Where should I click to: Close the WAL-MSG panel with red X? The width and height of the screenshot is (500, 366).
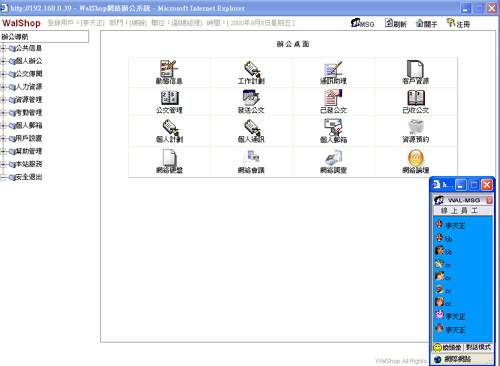click(x=489, y=200)
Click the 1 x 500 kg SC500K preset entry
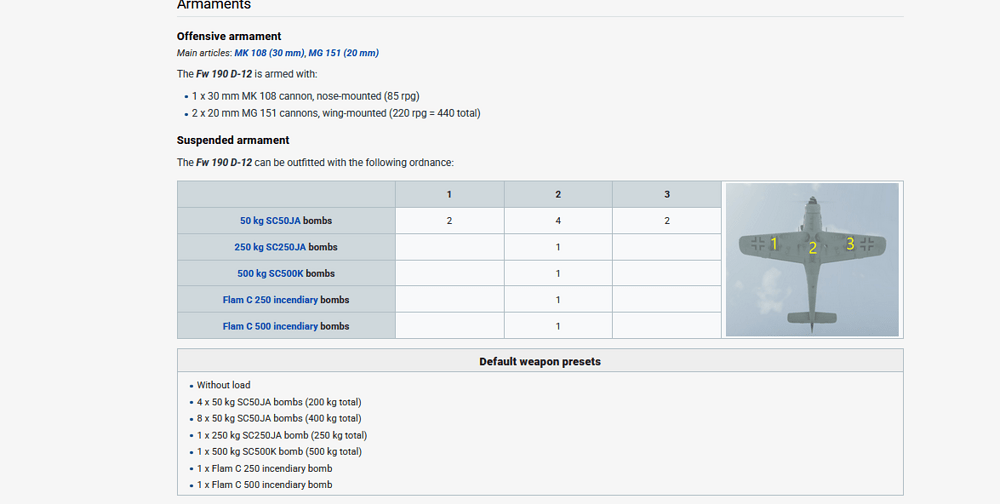1000x504 pixels. (279, 452)
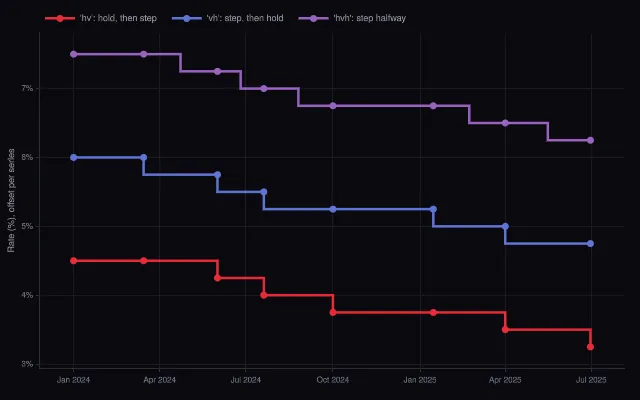Click the Apr 2024 x-axis label
Screen dimensions: 640x400
tap(160, 380)
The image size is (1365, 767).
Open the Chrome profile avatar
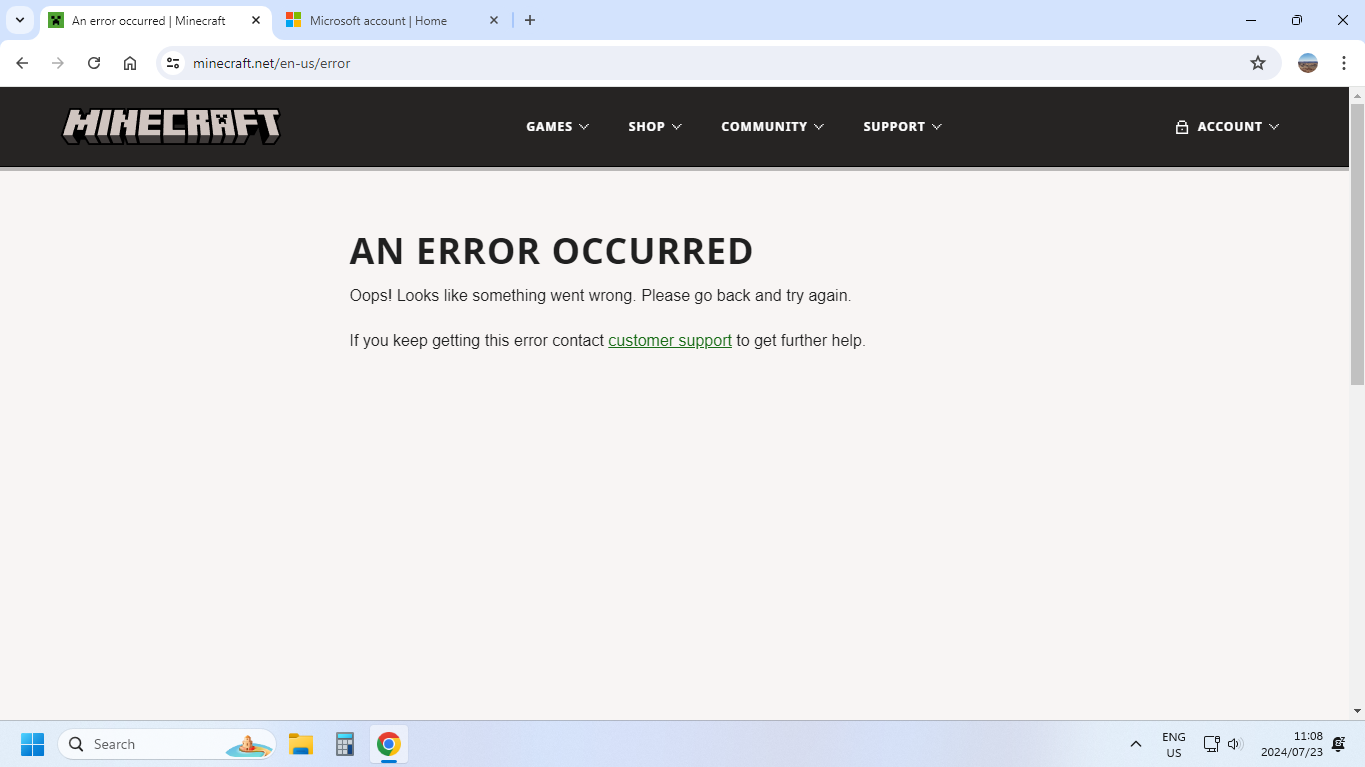[x=1307, y=63]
══════
**The task**
Copy out the entries verbatim, but skip every picture.

**Result of the exercise**
Where should I click to: Close the WAL-MSG panel with red X? The width and height of the screenshot is (500, 366).
click(x=489, y=200)
Click the 1 x 500 kg SC500K preset entry
1000x504 pixels. (279, 452)
Click the Apr 2024 x-axis label
Screen dimensions: 640x400
tap(160, 380)
The image size is (1365, 767).
Open the Chrome profile avatar
[x=1307, y=63]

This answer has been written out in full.